Uses the log-normal distribution to quantify how "common" a rate is relative to the observed distribution for that code. The CDF score becomes the decimal portion of the accuracy score — used as a tiebreaker between rates with the same integer tier.

Walk-Through: CDF Computation

Setup: Code 99213, pre-computed stats: median=4.8 (log-space), stddev=0.6

Rate A: $150 → ln($150)=5.01 → epsilon=0.05×4.8=0.24

CDF window: normal_cdf(4.8, 0.6, 5.01-0.24) - normal_cdf(4.8, 0.6, 5.01+0.24)

Result: CDF = 0.78 (78% of observed rates fall in a similar range → very common)

Rate B: $500 → ln($500)=6.21 → CDF = 0.05 (only 5% of rates are this high → unusual)

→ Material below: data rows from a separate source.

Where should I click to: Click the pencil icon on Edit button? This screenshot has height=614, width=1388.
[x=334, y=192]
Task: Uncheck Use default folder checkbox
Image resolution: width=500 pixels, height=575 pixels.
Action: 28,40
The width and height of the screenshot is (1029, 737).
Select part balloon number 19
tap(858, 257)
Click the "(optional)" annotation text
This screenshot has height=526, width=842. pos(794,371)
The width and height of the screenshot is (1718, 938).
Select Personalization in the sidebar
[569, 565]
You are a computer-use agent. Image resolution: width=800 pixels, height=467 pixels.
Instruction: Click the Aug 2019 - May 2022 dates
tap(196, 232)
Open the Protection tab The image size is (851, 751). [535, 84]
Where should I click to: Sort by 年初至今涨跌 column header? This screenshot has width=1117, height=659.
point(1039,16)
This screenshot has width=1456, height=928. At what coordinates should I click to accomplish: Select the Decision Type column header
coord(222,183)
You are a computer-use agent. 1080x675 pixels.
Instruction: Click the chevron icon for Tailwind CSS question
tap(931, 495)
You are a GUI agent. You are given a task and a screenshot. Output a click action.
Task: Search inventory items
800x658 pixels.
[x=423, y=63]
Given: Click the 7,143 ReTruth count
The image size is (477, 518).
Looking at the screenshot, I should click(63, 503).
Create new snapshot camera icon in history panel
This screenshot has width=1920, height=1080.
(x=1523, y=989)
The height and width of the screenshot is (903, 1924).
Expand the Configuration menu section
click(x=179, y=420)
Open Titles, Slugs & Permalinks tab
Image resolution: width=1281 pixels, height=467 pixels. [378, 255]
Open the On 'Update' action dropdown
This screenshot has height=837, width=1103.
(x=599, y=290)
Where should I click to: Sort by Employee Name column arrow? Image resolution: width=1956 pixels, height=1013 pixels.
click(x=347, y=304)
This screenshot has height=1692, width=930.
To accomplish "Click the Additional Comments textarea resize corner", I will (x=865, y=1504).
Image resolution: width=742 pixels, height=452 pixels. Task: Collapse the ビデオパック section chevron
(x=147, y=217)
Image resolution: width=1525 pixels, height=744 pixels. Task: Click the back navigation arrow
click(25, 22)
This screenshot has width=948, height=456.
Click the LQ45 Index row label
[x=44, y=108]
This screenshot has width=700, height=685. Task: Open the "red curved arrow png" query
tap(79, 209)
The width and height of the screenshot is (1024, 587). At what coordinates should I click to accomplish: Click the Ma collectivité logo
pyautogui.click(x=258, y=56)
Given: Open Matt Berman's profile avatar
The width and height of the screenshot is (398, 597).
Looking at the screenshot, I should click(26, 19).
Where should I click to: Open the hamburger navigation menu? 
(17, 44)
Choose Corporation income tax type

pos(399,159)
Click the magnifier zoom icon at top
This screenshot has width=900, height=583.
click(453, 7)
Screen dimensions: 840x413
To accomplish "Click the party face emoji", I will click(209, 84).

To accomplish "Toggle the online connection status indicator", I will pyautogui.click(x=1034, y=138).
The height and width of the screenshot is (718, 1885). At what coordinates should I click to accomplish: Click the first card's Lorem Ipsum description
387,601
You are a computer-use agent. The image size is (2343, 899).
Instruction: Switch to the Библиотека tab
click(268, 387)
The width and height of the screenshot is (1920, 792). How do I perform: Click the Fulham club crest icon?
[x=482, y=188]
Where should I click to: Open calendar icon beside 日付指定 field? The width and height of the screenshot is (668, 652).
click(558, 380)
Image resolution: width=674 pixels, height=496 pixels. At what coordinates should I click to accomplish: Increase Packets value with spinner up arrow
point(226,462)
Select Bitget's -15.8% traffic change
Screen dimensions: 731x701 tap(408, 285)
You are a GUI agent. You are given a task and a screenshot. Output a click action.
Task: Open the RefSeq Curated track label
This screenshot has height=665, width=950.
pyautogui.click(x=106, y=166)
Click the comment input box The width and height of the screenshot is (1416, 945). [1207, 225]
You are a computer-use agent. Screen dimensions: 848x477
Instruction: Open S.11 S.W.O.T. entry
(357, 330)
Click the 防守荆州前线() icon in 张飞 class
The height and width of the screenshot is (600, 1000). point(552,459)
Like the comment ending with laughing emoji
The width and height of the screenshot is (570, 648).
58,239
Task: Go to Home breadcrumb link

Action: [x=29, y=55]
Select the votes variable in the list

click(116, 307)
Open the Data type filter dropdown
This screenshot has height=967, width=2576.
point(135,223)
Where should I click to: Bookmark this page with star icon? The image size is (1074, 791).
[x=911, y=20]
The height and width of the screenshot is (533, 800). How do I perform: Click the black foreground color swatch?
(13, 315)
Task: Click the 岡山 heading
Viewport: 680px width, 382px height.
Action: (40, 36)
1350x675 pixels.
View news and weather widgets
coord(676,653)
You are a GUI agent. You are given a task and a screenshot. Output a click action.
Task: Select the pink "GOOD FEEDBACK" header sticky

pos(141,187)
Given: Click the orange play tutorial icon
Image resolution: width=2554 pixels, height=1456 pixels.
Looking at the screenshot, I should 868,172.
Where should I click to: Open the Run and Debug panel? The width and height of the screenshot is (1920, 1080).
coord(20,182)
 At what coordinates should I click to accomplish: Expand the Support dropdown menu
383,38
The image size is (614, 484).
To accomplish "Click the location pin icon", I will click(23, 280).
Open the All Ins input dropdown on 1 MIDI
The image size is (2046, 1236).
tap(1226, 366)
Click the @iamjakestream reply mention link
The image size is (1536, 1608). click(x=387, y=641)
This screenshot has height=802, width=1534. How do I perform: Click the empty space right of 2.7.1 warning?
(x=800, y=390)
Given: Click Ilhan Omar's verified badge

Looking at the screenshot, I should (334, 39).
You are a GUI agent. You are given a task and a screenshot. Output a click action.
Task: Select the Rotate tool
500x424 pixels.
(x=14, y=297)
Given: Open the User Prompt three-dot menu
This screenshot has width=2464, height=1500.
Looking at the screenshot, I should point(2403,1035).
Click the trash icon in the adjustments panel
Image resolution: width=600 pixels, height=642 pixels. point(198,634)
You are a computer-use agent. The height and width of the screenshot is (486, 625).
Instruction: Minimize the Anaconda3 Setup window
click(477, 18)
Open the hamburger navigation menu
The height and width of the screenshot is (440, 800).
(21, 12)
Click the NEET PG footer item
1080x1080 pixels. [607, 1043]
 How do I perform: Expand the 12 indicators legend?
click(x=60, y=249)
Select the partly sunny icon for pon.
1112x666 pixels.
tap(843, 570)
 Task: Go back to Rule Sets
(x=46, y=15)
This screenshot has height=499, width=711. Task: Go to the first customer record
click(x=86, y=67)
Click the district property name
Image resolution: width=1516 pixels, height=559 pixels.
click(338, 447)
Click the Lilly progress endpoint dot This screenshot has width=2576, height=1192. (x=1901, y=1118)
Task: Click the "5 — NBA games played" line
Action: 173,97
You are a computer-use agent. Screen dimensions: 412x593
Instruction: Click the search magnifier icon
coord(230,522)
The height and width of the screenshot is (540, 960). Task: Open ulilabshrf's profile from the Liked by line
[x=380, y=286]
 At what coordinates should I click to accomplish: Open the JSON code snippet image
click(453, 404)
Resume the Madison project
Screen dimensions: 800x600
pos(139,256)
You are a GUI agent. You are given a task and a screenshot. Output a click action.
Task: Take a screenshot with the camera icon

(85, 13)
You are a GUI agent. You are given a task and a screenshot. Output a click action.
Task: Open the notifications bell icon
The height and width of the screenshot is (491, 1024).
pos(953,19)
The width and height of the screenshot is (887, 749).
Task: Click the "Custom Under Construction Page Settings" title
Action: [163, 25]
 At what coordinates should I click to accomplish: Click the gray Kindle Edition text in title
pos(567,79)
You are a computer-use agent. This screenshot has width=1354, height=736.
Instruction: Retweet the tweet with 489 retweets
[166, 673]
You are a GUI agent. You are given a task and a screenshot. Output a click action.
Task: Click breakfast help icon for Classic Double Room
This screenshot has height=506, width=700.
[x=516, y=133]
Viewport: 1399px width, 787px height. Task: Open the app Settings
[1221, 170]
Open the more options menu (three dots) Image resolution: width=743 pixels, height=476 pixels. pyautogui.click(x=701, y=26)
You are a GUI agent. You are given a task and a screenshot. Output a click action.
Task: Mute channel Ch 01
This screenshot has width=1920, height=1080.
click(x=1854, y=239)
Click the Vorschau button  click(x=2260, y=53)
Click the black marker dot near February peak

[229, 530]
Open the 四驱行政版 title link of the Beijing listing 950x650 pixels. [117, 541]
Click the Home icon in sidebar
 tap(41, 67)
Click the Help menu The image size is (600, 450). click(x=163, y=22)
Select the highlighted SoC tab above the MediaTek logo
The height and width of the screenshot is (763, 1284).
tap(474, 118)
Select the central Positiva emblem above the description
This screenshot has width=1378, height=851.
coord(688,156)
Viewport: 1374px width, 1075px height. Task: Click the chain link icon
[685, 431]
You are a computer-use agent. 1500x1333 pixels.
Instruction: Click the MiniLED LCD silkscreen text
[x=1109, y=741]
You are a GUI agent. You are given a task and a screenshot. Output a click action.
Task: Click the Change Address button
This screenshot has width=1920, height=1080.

Rate A gets score 6.78, Rate B gets score 6.05 Both are "raw, not outlier" (integer tier 6), but A is preferred as tiebreaker

Normal CDF Scoring

-- Normal CDF Scoring
-- Quantifies how common a rate is using log-normal distribution
-- Pre-computed outlier bounds provide median and stddev per code

-- Epsilon = 5% of distribution median (narrow confidence window)
-- CDF returns 0-1: higher = more common rate value

CASE
  -- Drugs skip CDF (use ASP-based bounds instead)
  WHEN is_drug_code = true OR ob.stddev IS NULL OR ob.stddev = 0
      THEN 0
  -- Cap extreme values at 0.999
  WHEN ABS(
      normal_cdf(ob.median, ob.stddev, LN(rate) - 0.05 * ob.median)
    - normal_cdf(ob.median, ob.stddev, LN(rate) + 0.05 * ob.median)
  ) = 1
      THEN 0.999
  ELSE ABS(
      normal_cdf(ob.median, ob.stddev, LN(rate) - 0.05 * ob.median)
    - normal_cdf(ob.median, ob.stddev, LN(rate) + 0.05 * ob.median)
  )
END AS rate_cdf

-- CDF is added as decimal portion of accuracy score:
-- Score 6 + CDF 0.78 = 6.78  (beats 6.45, same tier but more common rate)
-- Score 7 uses rate/1e8 instead (prefer higher validated rates)

Drug exception

Drug codes (is_drug_code=true) get CDF=0, not distribution-based scoring. Drug rates are evaluated purely against ASP bounds because drug pricing distributions are highly bimodal (brand vs generic).